= Homogeneity and heterogeneity (statistics) =

Descriptions of properties of datasets

In statistics, homogeneity and its opposite, heterogeneity, arise in describing the properties of a dataset, or several datasets. They relate to the validity of the often convenient assumption that the statistical properties of any one part of an overall dataset are the same as any other part. In meta-analysis, which combines data from any number of studies, homogeneity measures the differences or similarities between those studies' (see also study heterogeneity) estimates.

Homogeneity can be studied to several degrees of complexity. For example, considerations of homoscedasticity examine how much the variability of data-values changes throughout a dataset. However, questions of homogeneity apply to all aspects of statistical distributions, including the location parameter. Thus, a more detailed study would examine changes to the whole of the marginal distribution. An intermediate-level study might move from looking at the variability to studying changes in the skewness. In addition to these, questions of homogeneity also apply to the joint distributions.

The concept of homogeneity can be applied in many different ways. For certain types of statistical analysis, it is used to look for further properties that might need to be treated as varying within a dataset once some initial types of non-homogeneity have been dealt with.

== Examples ==

=== Regression ===
Differences in the typical values across the dataset might initially be dealt with by constructing a regression model using certain explanatory variables to relate variations in the typical value to known quantities. There should then be a later stage of analysis to examine whether the errors in the predictions from the regression behave in the same way across the dataset. Thus, the question becomes one of the homogeneity of the distribution of the residuals, as the explanatory variables change. See regression analysis.

=== Time series ===
The initial stages in analyzing a time series may involve plotting values against time to examine the series' homogeneity in various ways: stability across time as opposed to a trend, stability of local fluctuations over time.

=== Combining information across sites ===
In hydrology, data series across a number of sites composed of annual values of the within-year annual maximum river flow are analysed. A common model is that the distributions of these values are the same for all sites apart from a simple scaling factor, so that the location and scale are linked in a simple way. There can then be questions of examining the homogeneity across sites of the distribution of the scaled values.

=== Combining information sources ===
In meteorology, weather datasets are acquired over many years of record, and, as part of this, measurements at certain stations may cease occasionally while, at around the same time, measurements may start at nearby locations. There are then questions as to whether, if the records are combined to form a single longer set of records, those records can be considered homogeneous over time.
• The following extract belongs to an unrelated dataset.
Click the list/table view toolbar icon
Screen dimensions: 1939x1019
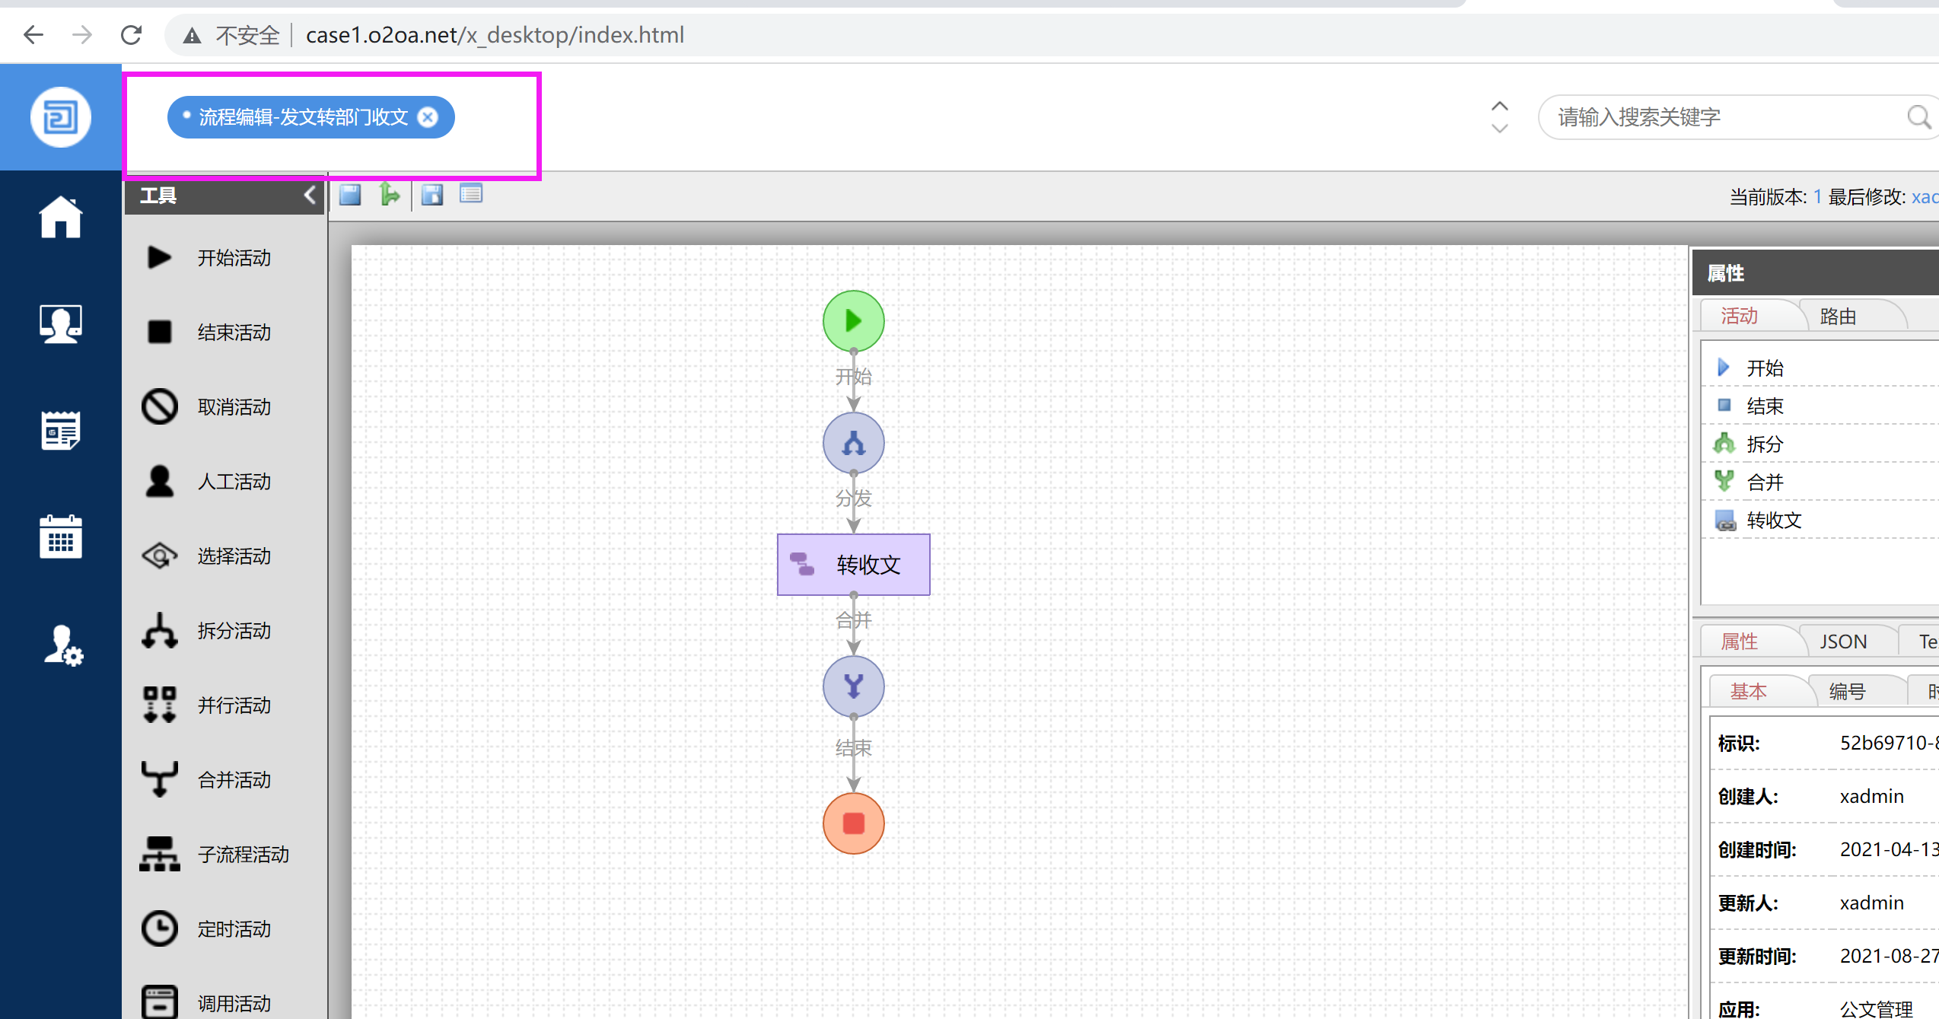[471, 195]
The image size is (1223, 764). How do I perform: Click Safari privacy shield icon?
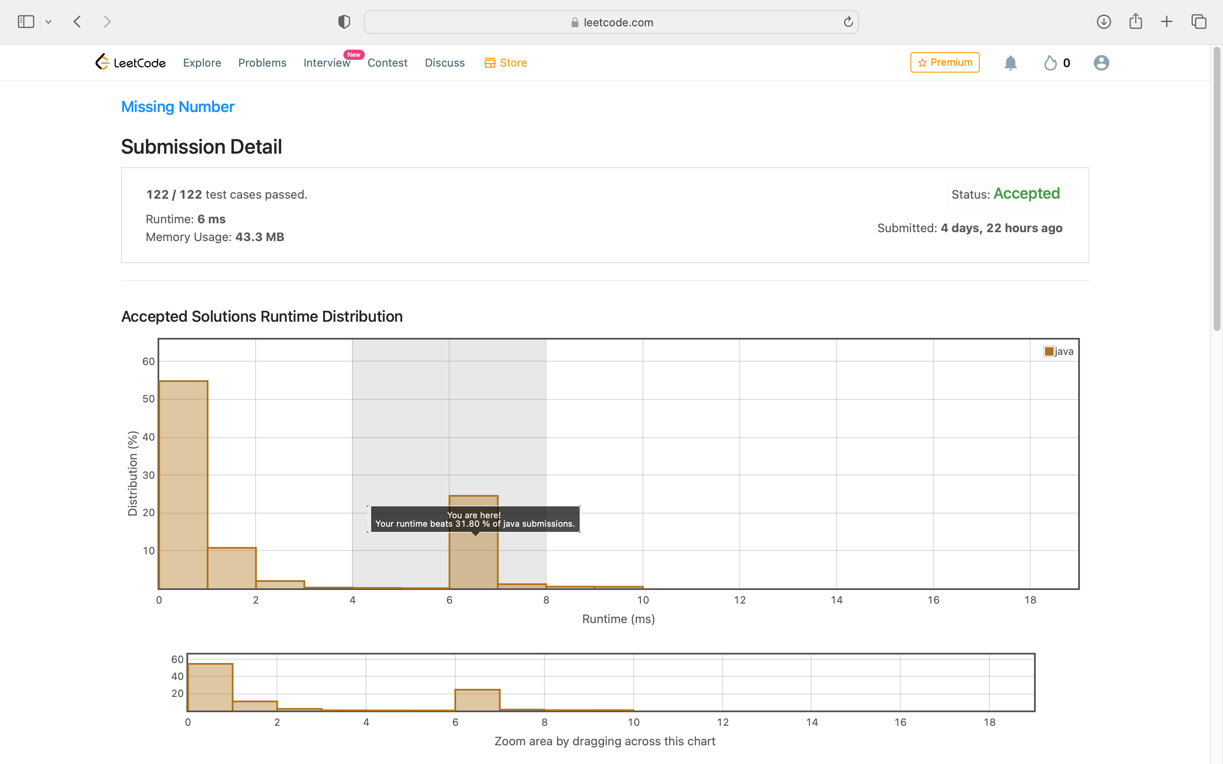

An example of homogeneity testing of wind speed and direction data can be found in Romanić et al., 2015.

=== Homogeneity within populations ===
Simple population surveys may assume that responses will be homogeneous across the whole population. Assessing the homogeneity of the population would involve examining whether the responses of certain identifiable subpopulations differ from those of others. For example, car owners may differ from non-car owners, or there may be differences between different age groups.

== Tests ==
A test for homogeneity, in the sense of exact equivalence of statistical distributions, can be based on an E-statistic. A location test tests the simpler hypothesis that distributions have the same location parameter.